I always doodled during meetings and while on phone - and then as a morning meditation, and even during divorce depositions. If I was doodling I was paying attention. If I wasn’t doodling, but looked engaged with you, I probably wasn’t. But I might be mentally adding up the cost of the worthless meeting in wages and thinking about how many shoes, meals, or car repairs could have been paid for that would literally help children and their mothers.
From 2010 to 2016 my doodling transformed into symbolic art that I call “intuitive soul portraiture” - which integrates my art with a process of healing attachment wounding.
As I did my independent film, The Other Side of the Glass: a birth film for and about men, from 2008-13, I realized that I STILL reeeaally wanted to BE an artist, and go back to my roots and merge art and psychology.
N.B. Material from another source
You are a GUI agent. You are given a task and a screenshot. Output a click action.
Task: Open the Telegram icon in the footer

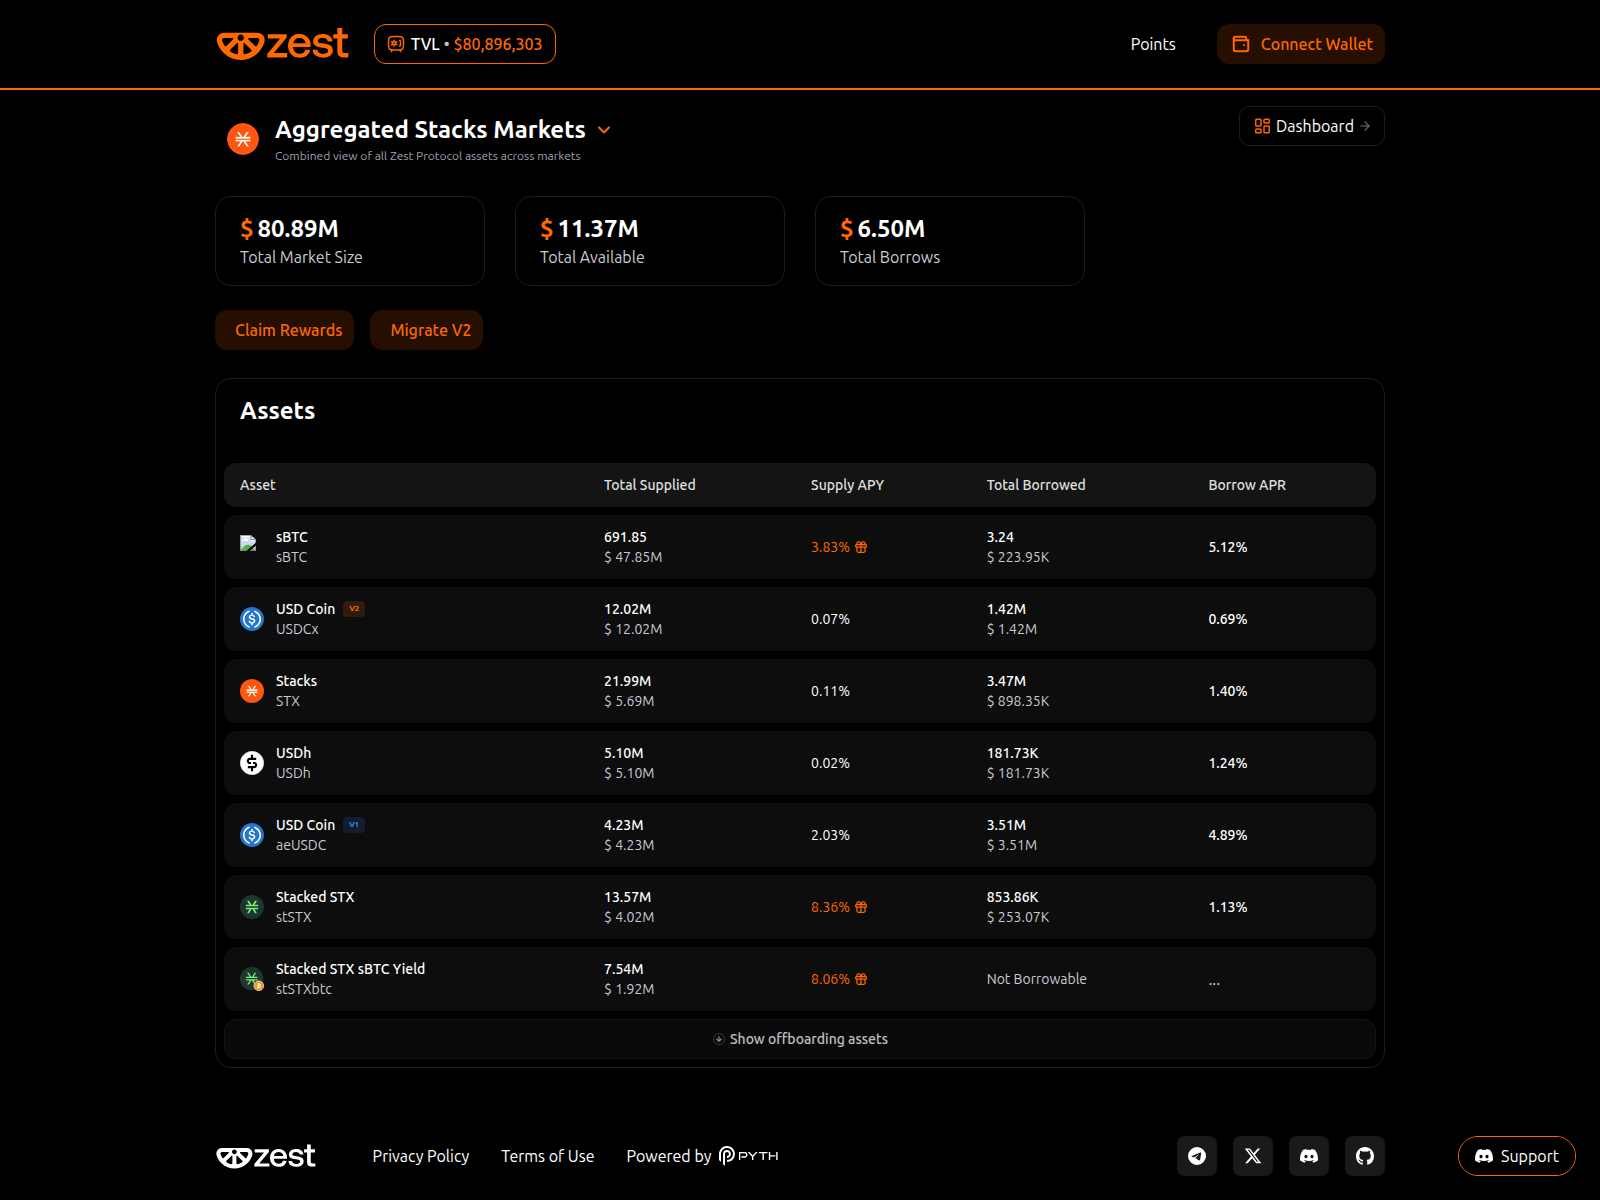1197,1156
I had taken a graduate class in art therapy at Truman State - just as the degree was ending due to the professor’s retirement. 1984. They were not continuing the program.
I moved to Washington DC after I finished the film in 2013, and I was in art heaven. For a few years I would go frequently to the Smithsonian art galleries and I was happy to be in that painful place of yearning to DO my art and being profoundly stuck. I have so many interests in art. I kept praying for, “What is MY art? That thing I can not not do!? Instead of having the urge and going to the art supply store and buying new supplies for a new medium - and that being the fix.
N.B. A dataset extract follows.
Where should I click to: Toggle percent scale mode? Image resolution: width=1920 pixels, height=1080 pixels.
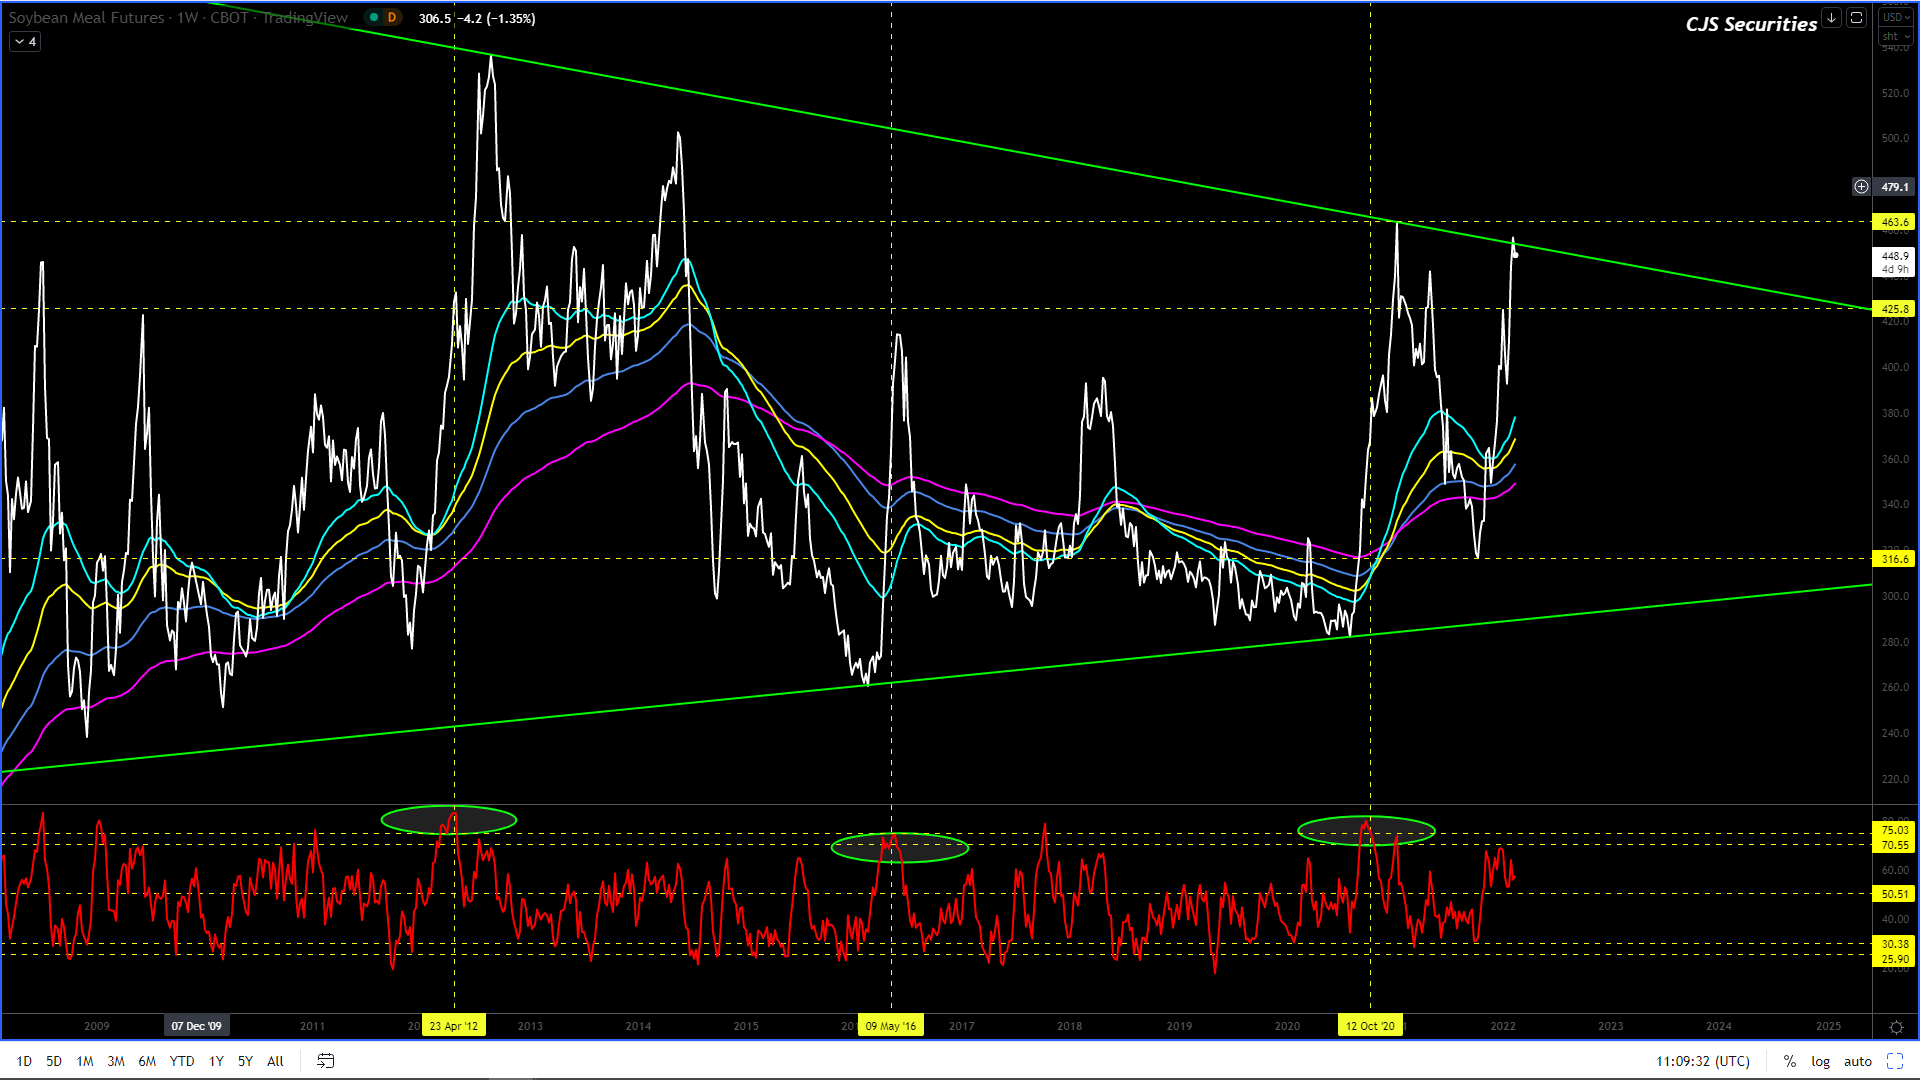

Meanwhile, by 2016, I was doodling away while supporting my daughter in her last year of art school in DC in a very surprising, yet not, opportunity for her to deal with her childhood experience of witnessing her father abuse me. Yes, it did show up big time, when she decided to do her senior thesis, “In the Wake of Trauma”, on her experience of witnessing me be abused by her father.
One day she said to me, “Wow, mom. Those are amazing.” I genuinely said, “Really?” She said, “Yeeessss!” Since she was an art major in a prestigious art school, I had to believe her!! Later, in my Airbnb in DC, people would rave about my pen and ink doodles, and barely see my portraiture - which was my big dream.
I am playing in ink, oil, gouache, and watercolor. I am seeking environmentally friendly mediums. I am exploring multi-media processes with my Soul Portraits, such as collage and ceramics, stained glass, and printing on fabric. I invite your inquiries to play together.
I live creatively and calmly in the chaos in Washington DC.